→ EXERCISE INSTRUCTIONS:
Copy the records line for line, starting at the line that contains "Image resolution: width=1456" and stopping after the line that contains "Click the final". Leave the pictures out of your copy.

→ INPUT:
[start]

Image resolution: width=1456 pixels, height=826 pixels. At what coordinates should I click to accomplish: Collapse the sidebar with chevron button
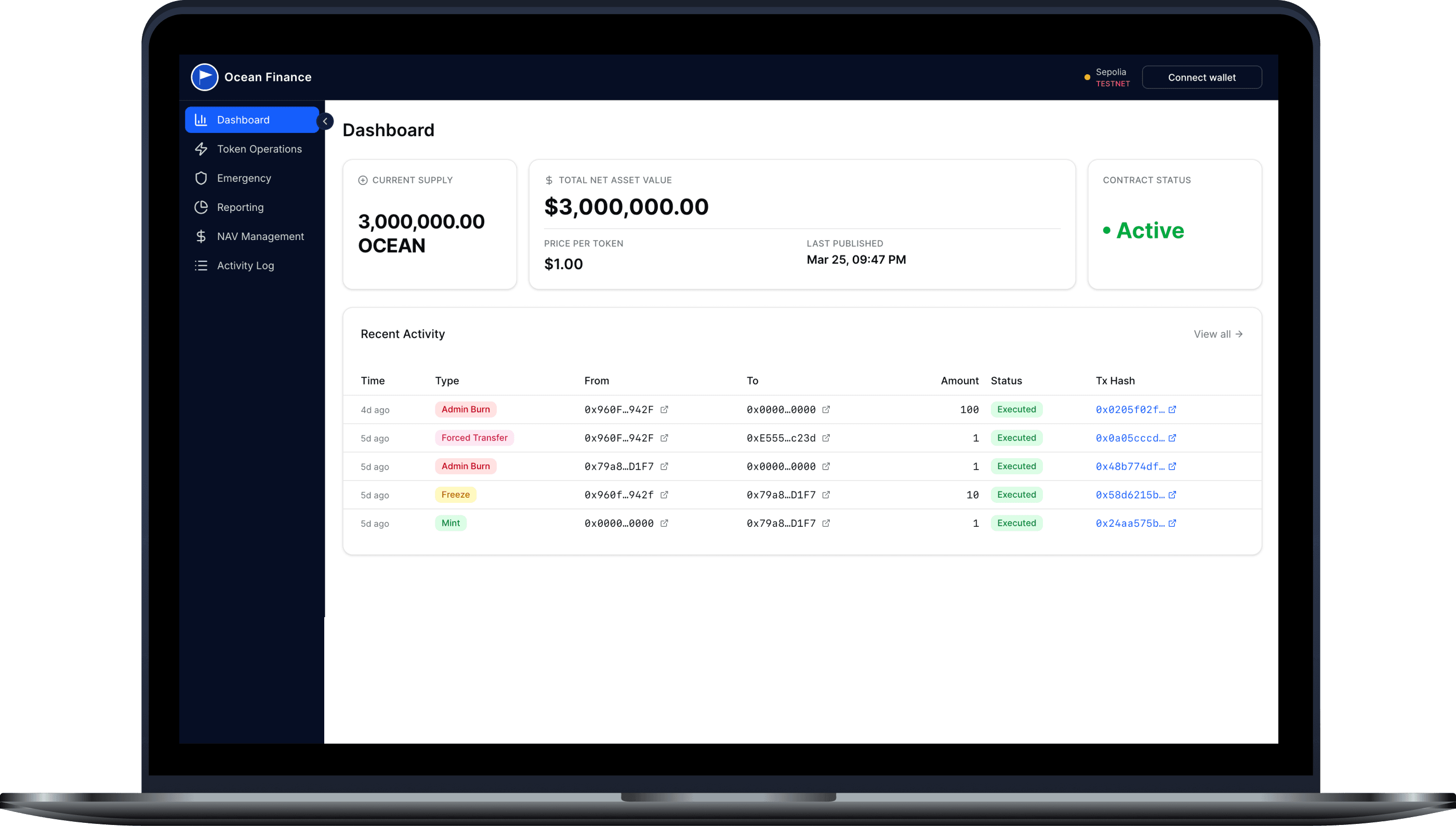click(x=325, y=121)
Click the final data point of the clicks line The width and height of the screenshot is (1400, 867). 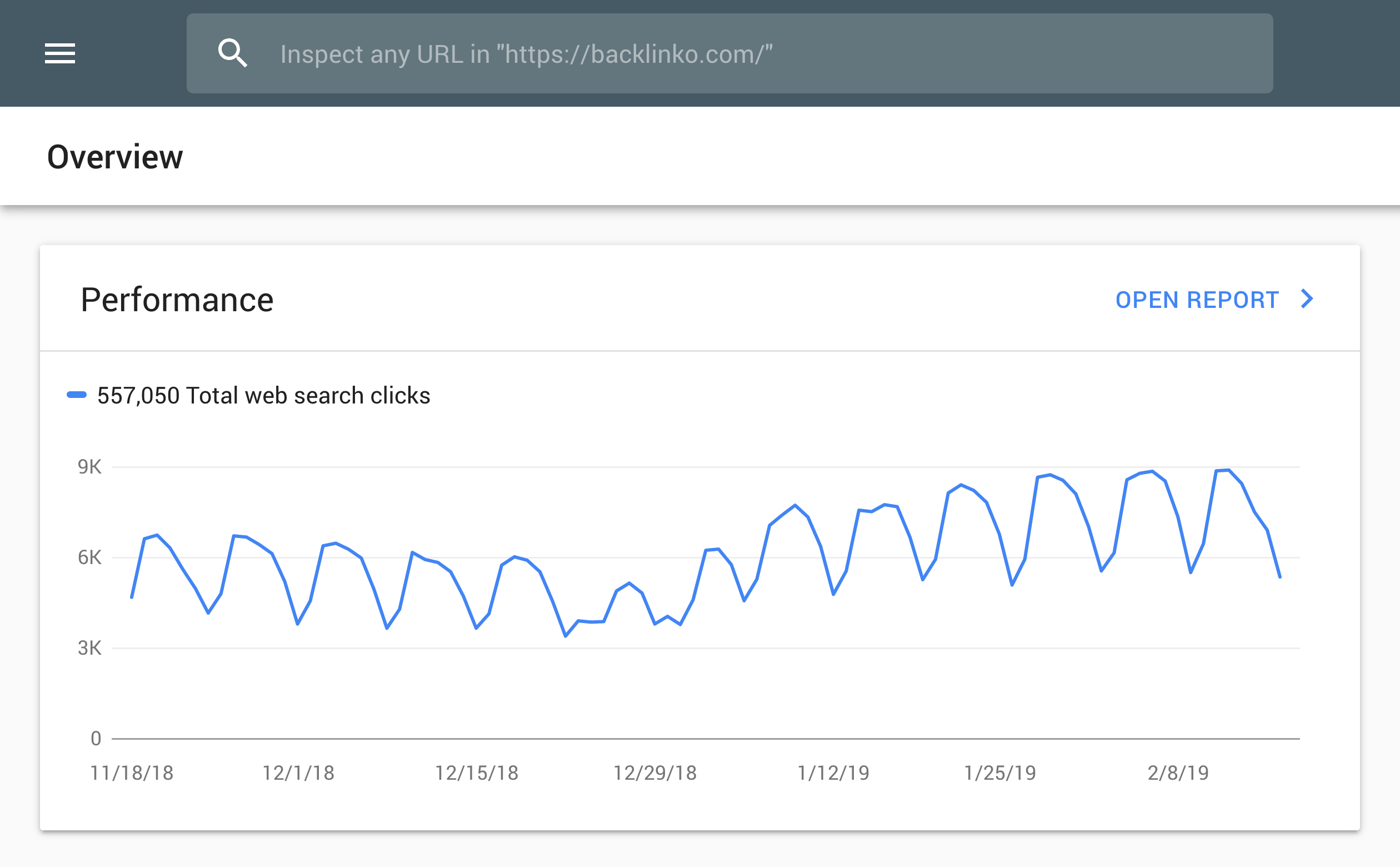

[end]
[start]

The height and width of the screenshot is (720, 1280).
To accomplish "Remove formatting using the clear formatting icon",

[end]

→ ANSWER TO THIS PROBLEM:
Image resolution: width=1456 pixels, height=826 pixels. At what coordinates should I click to accomplish: Collapse the sidebar with chevron button
click(x=325, y=121)
Click the final data point of the clicks line The width and height of the screenshot is (1400, 867). 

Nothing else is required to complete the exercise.